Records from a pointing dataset

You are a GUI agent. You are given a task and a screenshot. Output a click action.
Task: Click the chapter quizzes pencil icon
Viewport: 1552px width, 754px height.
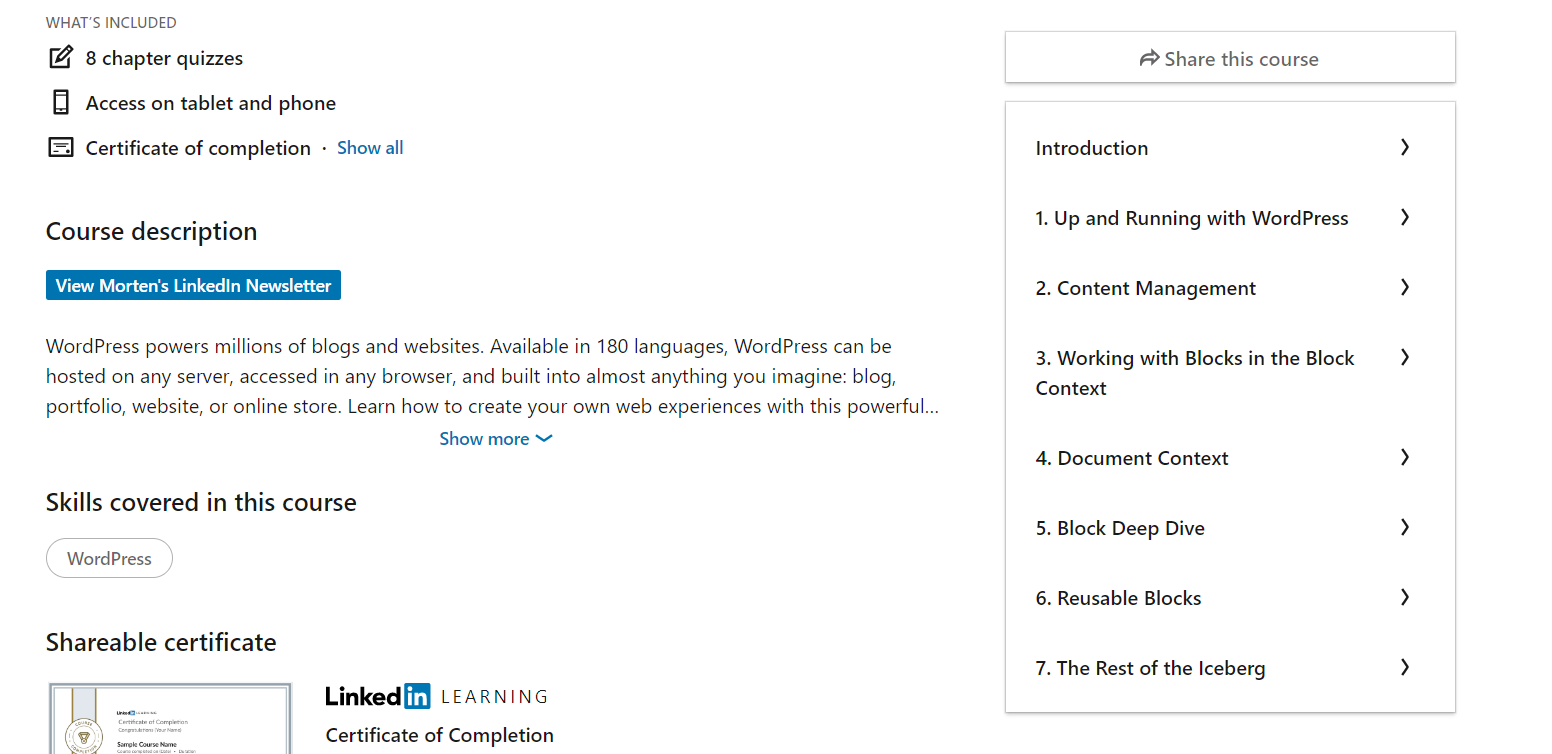(x=61, y=57)
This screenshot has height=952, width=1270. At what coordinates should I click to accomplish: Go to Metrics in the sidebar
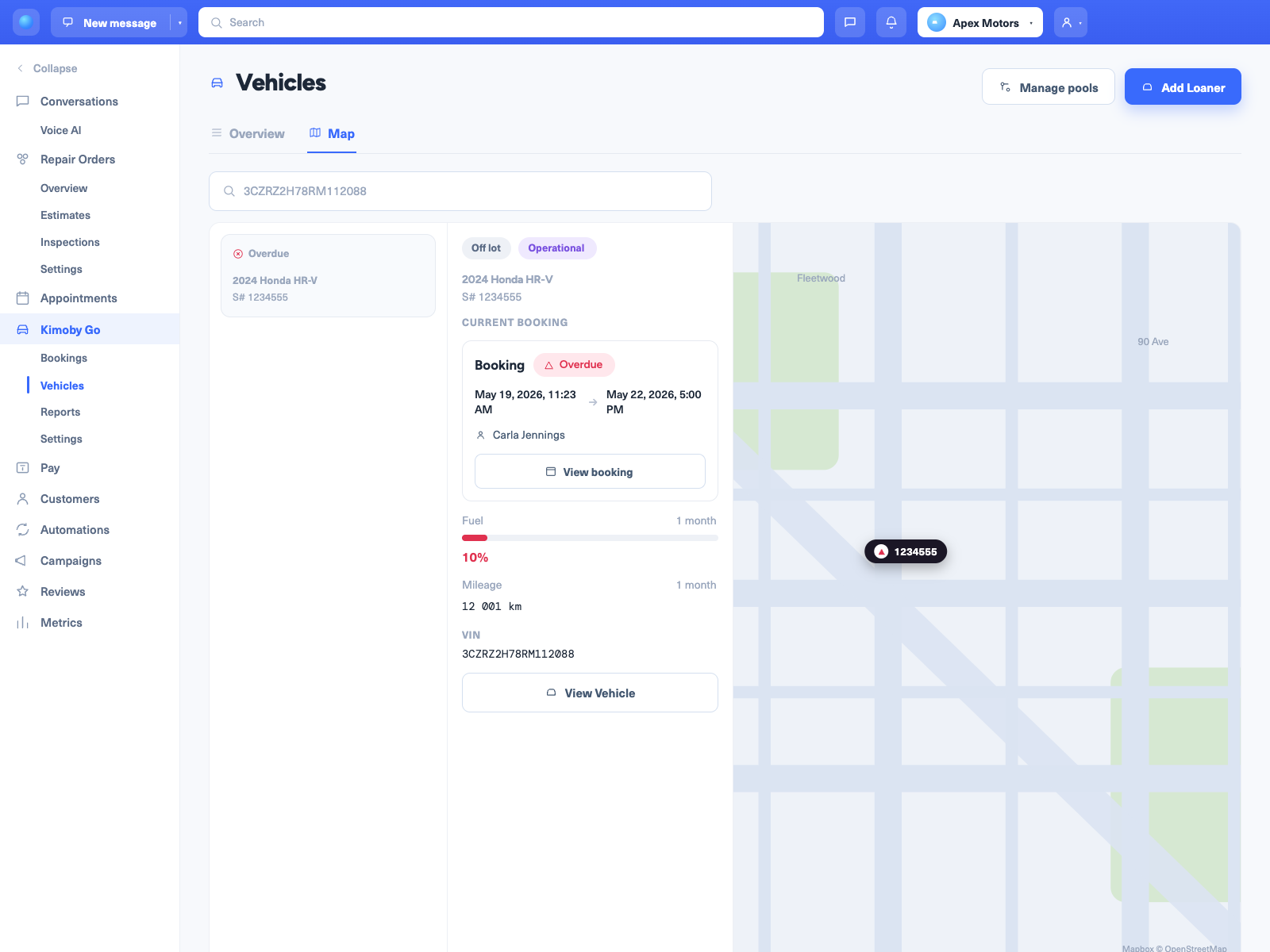coord(61,623)
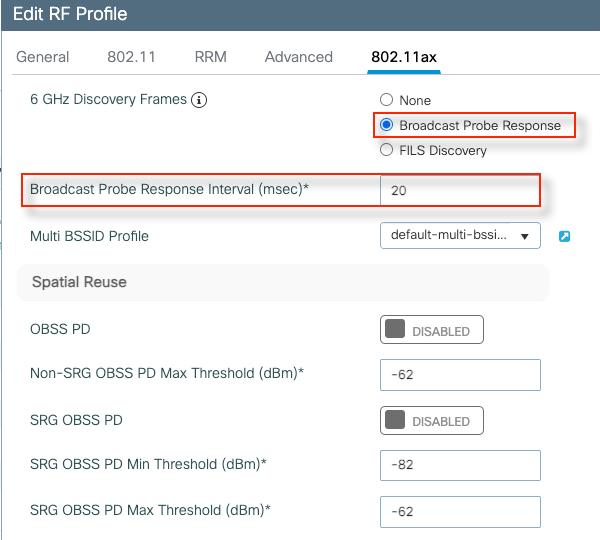
Task: Switch to the General tab
Action: (43, 57)
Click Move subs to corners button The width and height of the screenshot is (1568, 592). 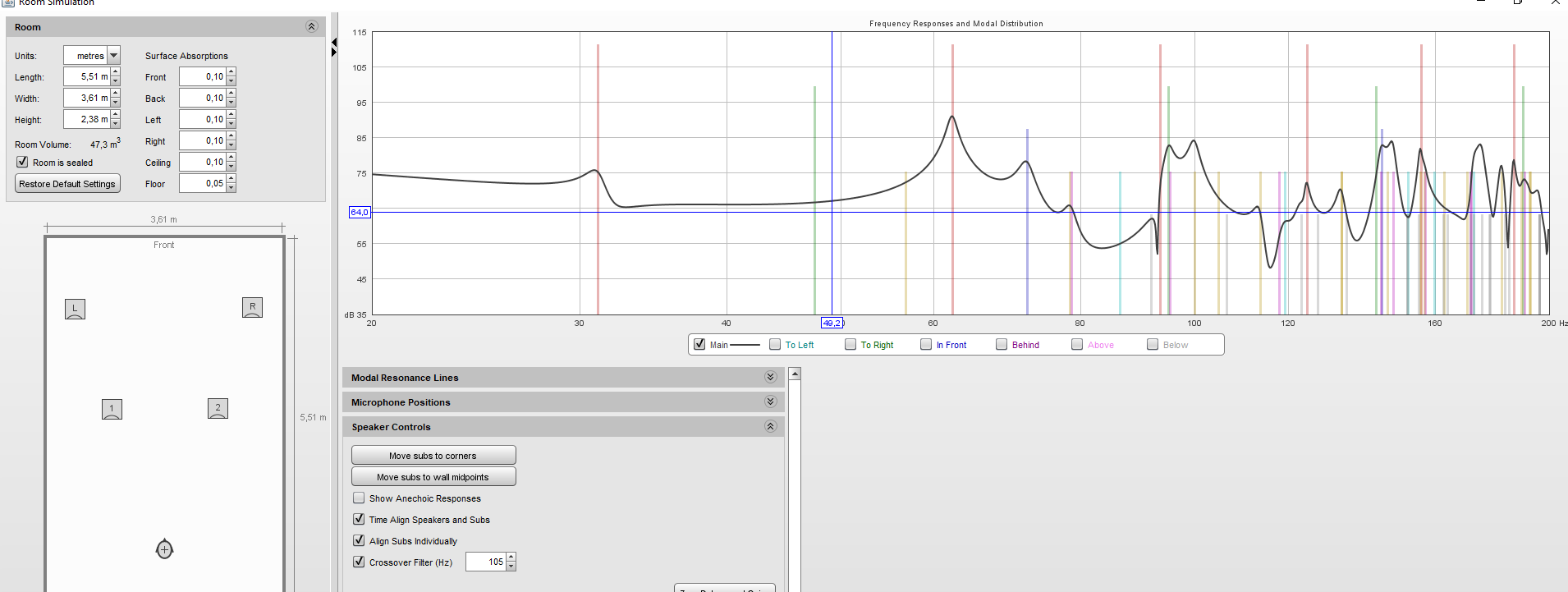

> **WORK TO DO**: Please render the data above as a JSON list of strings, with one string per line, no blank lines, and no pictures.

> **EXERCISE SOLUTION**:
[
  "You are a GUI agent. You are given a task and a screenshot. Output a click action.",
  "Task: Click the chapter quizzes pencil icon",
  "Viewport: 1552px width, 754px height.",
  "(x=61, y=57)",
  "This screenshot has height=952, width=1270. At what coordinates should I click to accomplish: Go to Metrics in the sidebar",
  "coord(61,623)",
  "Task: Switch to the General tab",
  "Action: (43, 57)",
  "Click Move subs to corners button The width and height of the screenshot is (1568, 592). "
]